What appears from the first line of the records below through the line containing "Given: Switch to the Podcasts tab" must be reproduced verbatim.

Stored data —
»»

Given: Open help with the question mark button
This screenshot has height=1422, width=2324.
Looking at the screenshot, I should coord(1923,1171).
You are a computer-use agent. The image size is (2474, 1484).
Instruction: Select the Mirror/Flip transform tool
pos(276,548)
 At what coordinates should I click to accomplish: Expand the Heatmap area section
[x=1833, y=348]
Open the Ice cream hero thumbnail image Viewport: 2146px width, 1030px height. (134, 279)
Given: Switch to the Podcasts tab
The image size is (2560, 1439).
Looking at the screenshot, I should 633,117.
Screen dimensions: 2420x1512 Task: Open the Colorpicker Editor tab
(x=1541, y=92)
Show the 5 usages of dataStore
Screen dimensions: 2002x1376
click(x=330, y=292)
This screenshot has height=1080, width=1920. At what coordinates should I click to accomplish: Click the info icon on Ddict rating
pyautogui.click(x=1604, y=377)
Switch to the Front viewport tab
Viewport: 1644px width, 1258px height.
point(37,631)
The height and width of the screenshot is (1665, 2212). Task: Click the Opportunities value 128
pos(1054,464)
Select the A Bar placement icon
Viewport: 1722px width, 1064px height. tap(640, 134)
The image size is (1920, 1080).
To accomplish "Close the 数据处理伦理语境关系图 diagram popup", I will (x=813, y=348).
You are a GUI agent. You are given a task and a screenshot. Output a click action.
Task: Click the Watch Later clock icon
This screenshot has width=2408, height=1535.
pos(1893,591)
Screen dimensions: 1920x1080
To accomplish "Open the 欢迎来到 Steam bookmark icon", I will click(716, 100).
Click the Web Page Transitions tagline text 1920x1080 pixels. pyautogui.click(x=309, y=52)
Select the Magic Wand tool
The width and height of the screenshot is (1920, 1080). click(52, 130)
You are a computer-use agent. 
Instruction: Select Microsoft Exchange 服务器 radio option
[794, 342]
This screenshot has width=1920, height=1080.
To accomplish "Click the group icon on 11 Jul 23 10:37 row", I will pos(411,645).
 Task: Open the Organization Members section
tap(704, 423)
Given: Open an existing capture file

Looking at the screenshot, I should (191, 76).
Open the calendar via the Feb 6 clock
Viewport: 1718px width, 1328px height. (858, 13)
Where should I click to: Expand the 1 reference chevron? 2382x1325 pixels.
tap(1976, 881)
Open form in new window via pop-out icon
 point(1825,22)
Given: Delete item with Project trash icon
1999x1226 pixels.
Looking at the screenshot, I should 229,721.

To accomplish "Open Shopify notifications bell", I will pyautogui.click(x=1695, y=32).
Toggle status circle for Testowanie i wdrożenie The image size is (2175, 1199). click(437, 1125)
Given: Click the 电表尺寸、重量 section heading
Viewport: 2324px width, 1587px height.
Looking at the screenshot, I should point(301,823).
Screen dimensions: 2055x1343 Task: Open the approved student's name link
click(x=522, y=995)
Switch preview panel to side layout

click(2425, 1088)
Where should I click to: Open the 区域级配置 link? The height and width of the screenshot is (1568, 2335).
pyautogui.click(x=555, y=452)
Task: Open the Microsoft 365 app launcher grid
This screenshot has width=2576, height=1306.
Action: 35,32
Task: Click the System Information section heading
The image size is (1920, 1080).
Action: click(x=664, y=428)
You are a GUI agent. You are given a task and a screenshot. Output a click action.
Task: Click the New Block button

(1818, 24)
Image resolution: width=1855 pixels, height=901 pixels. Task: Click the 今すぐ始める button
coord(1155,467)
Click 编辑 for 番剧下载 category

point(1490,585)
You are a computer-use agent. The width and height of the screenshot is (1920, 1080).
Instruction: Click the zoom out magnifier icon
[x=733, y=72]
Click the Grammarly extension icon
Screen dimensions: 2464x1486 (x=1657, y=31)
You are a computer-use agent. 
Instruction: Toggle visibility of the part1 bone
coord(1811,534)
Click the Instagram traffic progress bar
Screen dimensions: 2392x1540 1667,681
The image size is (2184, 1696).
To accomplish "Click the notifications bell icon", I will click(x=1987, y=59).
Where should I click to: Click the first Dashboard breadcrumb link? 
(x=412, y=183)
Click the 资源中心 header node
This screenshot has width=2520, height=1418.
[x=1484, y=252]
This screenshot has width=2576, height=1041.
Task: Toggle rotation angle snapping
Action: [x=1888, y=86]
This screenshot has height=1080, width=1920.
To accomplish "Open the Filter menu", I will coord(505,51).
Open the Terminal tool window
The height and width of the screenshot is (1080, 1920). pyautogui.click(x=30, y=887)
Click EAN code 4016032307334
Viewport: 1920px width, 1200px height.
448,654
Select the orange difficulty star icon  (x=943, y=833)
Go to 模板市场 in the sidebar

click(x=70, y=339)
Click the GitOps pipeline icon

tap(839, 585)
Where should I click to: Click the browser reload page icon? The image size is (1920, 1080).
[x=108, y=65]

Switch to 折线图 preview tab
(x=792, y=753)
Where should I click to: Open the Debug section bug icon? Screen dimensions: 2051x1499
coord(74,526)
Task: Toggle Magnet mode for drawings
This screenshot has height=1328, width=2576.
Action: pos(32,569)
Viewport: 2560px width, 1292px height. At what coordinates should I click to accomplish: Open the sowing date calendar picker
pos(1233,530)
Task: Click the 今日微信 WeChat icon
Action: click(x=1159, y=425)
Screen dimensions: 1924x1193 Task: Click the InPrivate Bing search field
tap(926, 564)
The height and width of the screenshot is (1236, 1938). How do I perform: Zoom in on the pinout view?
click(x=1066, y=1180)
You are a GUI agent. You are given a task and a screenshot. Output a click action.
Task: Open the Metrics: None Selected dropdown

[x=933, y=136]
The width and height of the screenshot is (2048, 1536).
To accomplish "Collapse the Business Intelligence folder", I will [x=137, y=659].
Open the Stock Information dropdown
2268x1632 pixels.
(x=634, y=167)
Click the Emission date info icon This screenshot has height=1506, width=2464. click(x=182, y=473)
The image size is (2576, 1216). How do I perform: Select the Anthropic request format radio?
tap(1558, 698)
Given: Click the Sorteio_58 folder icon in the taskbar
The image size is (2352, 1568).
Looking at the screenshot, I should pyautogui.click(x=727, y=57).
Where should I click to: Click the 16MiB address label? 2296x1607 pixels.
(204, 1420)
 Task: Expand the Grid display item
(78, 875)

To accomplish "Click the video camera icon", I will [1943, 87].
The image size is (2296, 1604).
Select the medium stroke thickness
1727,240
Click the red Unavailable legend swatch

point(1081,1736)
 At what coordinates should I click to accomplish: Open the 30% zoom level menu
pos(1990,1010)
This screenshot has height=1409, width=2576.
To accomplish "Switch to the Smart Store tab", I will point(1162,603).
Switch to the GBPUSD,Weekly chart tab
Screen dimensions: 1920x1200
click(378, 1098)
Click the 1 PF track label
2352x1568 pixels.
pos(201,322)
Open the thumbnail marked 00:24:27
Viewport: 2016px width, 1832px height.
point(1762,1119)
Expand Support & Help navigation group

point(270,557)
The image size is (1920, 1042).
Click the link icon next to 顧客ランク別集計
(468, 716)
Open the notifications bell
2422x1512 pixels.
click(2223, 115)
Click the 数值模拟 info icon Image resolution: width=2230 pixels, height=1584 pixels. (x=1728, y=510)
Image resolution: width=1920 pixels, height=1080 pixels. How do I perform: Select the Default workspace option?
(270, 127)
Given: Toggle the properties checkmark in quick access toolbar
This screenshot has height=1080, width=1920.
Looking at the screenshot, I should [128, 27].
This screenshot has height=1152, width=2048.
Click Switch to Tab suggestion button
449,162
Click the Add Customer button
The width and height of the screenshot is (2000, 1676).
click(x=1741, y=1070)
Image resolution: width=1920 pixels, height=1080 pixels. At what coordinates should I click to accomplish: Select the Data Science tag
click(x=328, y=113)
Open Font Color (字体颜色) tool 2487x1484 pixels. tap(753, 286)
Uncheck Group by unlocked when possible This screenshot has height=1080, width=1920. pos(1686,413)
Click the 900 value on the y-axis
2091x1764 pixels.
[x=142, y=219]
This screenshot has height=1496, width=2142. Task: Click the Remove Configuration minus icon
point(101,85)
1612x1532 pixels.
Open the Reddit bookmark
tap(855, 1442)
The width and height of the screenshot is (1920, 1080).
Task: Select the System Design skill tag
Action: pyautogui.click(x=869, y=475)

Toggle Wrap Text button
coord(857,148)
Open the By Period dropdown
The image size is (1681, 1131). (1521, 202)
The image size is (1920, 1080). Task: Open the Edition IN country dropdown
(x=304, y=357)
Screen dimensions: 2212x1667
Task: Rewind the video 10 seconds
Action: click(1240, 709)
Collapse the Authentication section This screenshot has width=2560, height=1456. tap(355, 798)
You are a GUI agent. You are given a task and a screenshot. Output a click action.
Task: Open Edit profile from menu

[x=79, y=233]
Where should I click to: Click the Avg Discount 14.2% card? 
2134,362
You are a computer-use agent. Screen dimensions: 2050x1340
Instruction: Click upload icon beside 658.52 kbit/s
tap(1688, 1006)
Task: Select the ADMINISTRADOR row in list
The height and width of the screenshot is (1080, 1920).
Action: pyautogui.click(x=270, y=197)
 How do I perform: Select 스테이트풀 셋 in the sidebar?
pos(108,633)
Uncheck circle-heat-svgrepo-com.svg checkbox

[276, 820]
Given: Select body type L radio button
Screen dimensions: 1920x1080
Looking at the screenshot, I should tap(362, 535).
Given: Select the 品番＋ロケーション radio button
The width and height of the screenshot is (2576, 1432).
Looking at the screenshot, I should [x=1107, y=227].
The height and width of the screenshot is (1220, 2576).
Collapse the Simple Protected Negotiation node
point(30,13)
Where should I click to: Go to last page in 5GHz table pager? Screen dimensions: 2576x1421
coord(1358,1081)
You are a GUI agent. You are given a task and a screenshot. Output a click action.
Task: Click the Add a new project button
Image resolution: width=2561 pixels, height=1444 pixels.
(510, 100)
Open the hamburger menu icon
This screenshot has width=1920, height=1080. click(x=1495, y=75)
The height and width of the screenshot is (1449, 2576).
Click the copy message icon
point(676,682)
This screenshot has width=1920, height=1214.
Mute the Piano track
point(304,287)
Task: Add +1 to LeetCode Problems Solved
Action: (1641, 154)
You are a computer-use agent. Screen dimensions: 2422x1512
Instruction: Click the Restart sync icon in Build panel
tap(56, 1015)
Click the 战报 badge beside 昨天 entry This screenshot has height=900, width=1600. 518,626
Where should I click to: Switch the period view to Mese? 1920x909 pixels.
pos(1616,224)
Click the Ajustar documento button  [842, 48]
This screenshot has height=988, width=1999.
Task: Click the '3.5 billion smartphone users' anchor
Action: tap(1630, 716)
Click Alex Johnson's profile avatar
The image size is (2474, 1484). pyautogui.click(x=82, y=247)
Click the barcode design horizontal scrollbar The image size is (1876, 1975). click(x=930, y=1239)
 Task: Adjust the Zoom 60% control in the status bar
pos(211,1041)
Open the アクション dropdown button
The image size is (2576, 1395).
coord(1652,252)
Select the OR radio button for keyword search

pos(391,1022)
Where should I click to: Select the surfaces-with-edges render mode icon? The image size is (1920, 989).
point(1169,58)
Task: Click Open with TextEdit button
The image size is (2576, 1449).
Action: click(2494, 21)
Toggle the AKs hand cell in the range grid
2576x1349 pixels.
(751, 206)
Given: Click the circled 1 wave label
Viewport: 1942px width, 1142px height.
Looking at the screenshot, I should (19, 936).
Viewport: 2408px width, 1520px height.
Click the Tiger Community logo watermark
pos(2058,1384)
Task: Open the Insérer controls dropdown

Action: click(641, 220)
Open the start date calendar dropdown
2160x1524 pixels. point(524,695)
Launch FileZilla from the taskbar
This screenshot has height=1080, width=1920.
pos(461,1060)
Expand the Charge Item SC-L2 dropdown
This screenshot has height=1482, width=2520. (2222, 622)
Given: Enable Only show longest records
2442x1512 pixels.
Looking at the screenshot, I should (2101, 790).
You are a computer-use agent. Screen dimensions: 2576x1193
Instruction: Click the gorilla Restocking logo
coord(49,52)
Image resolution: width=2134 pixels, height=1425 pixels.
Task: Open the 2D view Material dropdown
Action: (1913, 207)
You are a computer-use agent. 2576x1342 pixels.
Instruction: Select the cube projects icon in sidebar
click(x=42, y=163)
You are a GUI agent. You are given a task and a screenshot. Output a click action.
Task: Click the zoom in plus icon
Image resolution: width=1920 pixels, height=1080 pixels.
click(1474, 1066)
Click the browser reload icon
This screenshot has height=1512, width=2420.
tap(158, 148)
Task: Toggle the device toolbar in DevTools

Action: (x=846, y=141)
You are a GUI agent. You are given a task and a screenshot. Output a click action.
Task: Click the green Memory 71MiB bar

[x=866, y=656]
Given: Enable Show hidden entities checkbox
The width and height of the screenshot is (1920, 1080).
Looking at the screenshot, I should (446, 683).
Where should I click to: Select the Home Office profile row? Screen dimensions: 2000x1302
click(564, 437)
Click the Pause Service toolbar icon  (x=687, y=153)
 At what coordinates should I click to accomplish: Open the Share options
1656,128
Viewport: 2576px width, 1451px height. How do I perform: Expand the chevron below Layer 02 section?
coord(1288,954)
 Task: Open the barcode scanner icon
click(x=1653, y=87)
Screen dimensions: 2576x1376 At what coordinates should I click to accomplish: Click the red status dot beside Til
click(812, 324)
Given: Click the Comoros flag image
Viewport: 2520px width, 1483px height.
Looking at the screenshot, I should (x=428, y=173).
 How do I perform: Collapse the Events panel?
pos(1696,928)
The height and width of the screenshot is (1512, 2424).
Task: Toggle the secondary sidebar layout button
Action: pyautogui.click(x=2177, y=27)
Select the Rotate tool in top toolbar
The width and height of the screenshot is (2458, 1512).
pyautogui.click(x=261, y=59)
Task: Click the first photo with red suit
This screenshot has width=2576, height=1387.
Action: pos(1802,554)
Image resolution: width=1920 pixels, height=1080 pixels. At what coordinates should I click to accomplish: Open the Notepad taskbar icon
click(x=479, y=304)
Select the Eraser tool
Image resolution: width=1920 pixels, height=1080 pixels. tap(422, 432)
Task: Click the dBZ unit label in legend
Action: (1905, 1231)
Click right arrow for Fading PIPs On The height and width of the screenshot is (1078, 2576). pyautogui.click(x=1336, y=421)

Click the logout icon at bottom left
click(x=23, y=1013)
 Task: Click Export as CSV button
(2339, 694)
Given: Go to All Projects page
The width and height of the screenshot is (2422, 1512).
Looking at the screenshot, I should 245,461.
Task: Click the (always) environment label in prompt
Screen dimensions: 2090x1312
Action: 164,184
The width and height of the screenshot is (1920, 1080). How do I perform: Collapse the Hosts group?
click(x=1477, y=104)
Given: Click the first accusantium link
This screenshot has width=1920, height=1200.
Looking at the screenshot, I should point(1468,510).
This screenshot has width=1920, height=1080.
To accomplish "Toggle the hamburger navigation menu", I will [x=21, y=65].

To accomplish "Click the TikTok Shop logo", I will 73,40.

««

EXPECTED ANSWER —
Given: Open help with the question mark button
This screenshot has height=1422, width=2324.
Looking at the screenshot, I should coord(1923,1171).
You are a computer-use agent. The image size is (2474, 1484).
Instruction: Select the Mirror/Flip transform tool
pos(276,548)
 At what coordinates should I click to accomplish: Expand the Heatmap area section
[x=1833, y=348]
Open the Ice cream hero thumbnail image Viewport: 2146px width, 1030px height. (134, 279)
Given: Switch to the Podcasts tab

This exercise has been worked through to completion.